━━ Source document

RE: [RFC PATCH] vfio: Update/Clarify migration uAPI, add NDMA state

From: "Tian, Kevin" <kevin.tian@intel.com>
To: Jason Gunthorpe <jgg@nvidia.com>,
	Alex Williamson <alex.williamson@redhat.com>
Cc: "cohuck@redhat.com" <cohuck@redhat.com>,
	"corbet@lwn.net" <corbet@lwn.net>,
	"kvm@vger.kernel.org" <kvm@vger.kernel.org>,
	"linux-doc@vger.kernel.org" <linux-doc@vger.kernel.org>,
	"farman@linux.ibm.com" <farman@linux.ibm.com>,
	"mjrosato@linux.ibm.com" <mjrosato@linux.ibm.com>,
	"pasic@linux.ibm.com" <pasic@linux.ibm.com>
Subject: RE: [RFC PATCH] vfio: Update/Clarify migration uAPI, add NDMA state
Date: Mon, 10 Jan 2022 07:55:16 +0000	[thread overview]
Message-ID: <BN9PR11MB52767CB9E4C30143065549C98C509@BN9PR11MB5276.namprd11.prod.outlook.com> (raw)
In-Reply-To: <20220106212057.GM2328285@nvidia.com>

> From: Jason Gunthorpe <jgg@nvidia.com>
> Sent: Friday, January 7, 2022 5:21 AM
> 
> We were also thinking to retain STOP. SAVING -> STOP could possibly
> serve as the abort path to avoid a double action, and some of the use
> cases you ID'd below are achievable if STOP remains.

what is the exact difference between a null state {} (implying !RUNNING)
and STOP in this context?

If they are different, who (user or driver) should conduct and when do 
we expect transitioning the device into a null state?

> 
> > We have 20 possible transitions.  I've marked those available via the
> > "odd ascii art" diagram as (a), that's 7 transitions.  We could
> > essentially remove the NULL state as unreachable as there seems little
> > value in the 2 transitions marked (a)* if we look only at migration,
> > that would bring us down to 5 of 12 possible transitions.  We need to
> > give userspace an abort path though, so we minimally need the 2
> > transitions marked (b) (7/12).
> 
> > So now we can discuss the remaining 5 transitions:
> >
> > {SAVING} -> {RESUMING}
> > 	If not supported, user can achieve this via:
> > 		{SAVING}->{RUNNING}->{RESUMING}
> > 		{SAVING}-RESET->{RUNNING}->{RESUMING}
> 
> This can be:
> 
> SAVING -> STOP -> RESUMING

From Alex's original description the default device state is RUNNING.
This supposed to be the initial state on the dest machine for the
device assigned to Qemu before Qemu resumes the device state.
Then how do we eliminate the RUNNING state in above flow? Who
makes STOP as the initial state on the dest node?

> > drivers follow the previously provided pseudo algorithm with the
> > requirement that they cannot pass through an invalid state, we need to
> > formally address whether the NULL state is invalid or just not
> > reachable by the user.
> 
> What is a NULL state?

Hah, seems I'm not the only one having this confusion. 😊

> 
> We have defined (from memory, forgive me I don't have access to
> Yishai's latest code at the moment) 8 formal FSM states:
> 
>  RUNNING
>  PRECOPY
>  PRECOPY_NDMA
>  STOP_COPY
>  STOP
>  RESUMING
>  RESUMING_NDMA
>  ERROR (perhaps MUST_RESET)

ERROR->SHUTDOWN? Usually a shutdown state implies reset required...

━━━━

## Exercise task A
Select every line of the listing below that contains the string "want", and treat uppercase and lowercase letters as different.

━━ Information provided

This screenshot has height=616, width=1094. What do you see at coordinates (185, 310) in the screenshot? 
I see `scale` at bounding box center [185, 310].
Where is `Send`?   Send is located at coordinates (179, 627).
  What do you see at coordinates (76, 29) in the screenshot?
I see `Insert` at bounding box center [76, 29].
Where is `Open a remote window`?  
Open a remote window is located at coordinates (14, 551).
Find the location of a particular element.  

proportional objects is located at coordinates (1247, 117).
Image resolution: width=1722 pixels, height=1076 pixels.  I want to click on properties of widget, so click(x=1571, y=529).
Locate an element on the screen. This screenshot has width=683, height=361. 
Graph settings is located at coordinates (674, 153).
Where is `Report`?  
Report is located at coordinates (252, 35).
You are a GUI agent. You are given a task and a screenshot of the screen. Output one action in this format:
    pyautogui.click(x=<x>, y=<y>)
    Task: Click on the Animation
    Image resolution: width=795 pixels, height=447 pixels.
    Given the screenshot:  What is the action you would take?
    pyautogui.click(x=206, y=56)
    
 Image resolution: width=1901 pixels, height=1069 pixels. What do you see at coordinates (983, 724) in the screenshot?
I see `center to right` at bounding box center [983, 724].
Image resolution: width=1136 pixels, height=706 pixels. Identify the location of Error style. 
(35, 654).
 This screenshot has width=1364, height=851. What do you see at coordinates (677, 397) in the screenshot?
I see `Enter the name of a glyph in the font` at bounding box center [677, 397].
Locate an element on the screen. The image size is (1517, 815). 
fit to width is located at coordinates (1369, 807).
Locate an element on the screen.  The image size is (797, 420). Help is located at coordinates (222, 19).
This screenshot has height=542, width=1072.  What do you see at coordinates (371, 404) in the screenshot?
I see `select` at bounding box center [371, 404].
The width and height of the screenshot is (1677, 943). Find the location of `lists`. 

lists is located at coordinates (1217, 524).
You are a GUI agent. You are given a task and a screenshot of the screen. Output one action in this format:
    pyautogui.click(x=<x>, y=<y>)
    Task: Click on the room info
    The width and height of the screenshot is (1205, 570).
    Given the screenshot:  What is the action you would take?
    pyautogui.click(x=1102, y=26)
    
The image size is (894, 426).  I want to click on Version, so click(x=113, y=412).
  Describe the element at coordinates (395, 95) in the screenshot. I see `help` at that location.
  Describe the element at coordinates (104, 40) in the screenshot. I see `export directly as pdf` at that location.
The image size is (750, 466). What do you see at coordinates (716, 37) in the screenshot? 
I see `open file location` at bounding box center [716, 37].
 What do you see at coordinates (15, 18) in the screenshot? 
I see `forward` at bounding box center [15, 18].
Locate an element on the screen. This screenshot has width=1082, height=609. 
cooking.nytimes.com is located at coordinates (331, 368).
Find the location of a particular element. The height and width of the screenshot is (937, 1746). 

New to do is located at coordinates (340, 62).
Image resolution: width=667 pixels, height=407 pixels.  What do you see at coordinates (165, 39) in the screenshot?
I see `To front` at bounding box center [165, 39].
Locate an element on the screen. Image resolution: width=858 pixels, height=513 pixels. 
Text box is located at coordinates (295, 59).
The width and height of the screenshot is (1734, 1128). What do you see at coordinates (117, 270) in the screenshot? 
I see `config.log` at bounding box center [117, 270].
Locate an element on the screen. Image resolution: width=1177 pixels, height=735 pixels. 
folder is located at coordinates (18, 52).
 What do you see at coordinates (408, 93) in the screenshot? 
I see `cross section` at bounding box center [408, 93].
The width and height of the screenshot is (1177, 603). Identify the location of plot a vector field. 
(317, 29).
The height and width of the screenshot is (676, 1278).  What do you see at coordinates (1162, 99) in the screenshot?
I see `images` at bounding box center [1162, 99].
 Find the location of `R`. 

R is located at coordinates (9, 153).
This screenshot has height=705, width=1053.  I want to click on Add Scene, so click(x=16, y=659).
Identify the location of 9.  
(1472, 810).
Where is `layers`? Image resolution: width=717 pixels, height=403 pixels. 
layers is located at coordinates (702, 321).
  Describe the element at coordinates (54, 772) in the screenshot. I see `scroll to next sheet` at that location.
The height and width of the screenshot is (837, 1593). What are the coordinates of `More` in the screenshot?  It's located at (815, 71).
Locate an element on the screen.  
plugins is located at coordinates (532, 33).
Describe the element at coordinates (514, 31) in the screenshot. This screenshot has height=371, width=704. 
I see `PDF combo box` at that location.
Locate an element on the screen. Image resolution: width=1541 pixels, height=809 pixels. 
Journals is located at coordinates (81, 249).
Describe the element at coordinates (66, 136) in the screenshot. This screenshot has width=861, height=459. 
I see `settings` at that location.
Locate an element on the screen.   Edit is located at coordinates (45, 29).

━━━━

## Exercise task B
In the email, how many formal FSM states does the quoted message from Jason Gunthorpe say have been defined?

## Expected answer A
Image resolution: width=1722 pixels, height=1076 pixels.  I want to click on properties of widget, so click(x=1571, y=529).
The image size is (894, 426).  I want to click on Version, so click(x=113, y=412).
This screenshot has height=705, width=1053.  I want to click on Add Scene, so click(x=16, y=659).

## Expected answer B
Eight formal FSM states.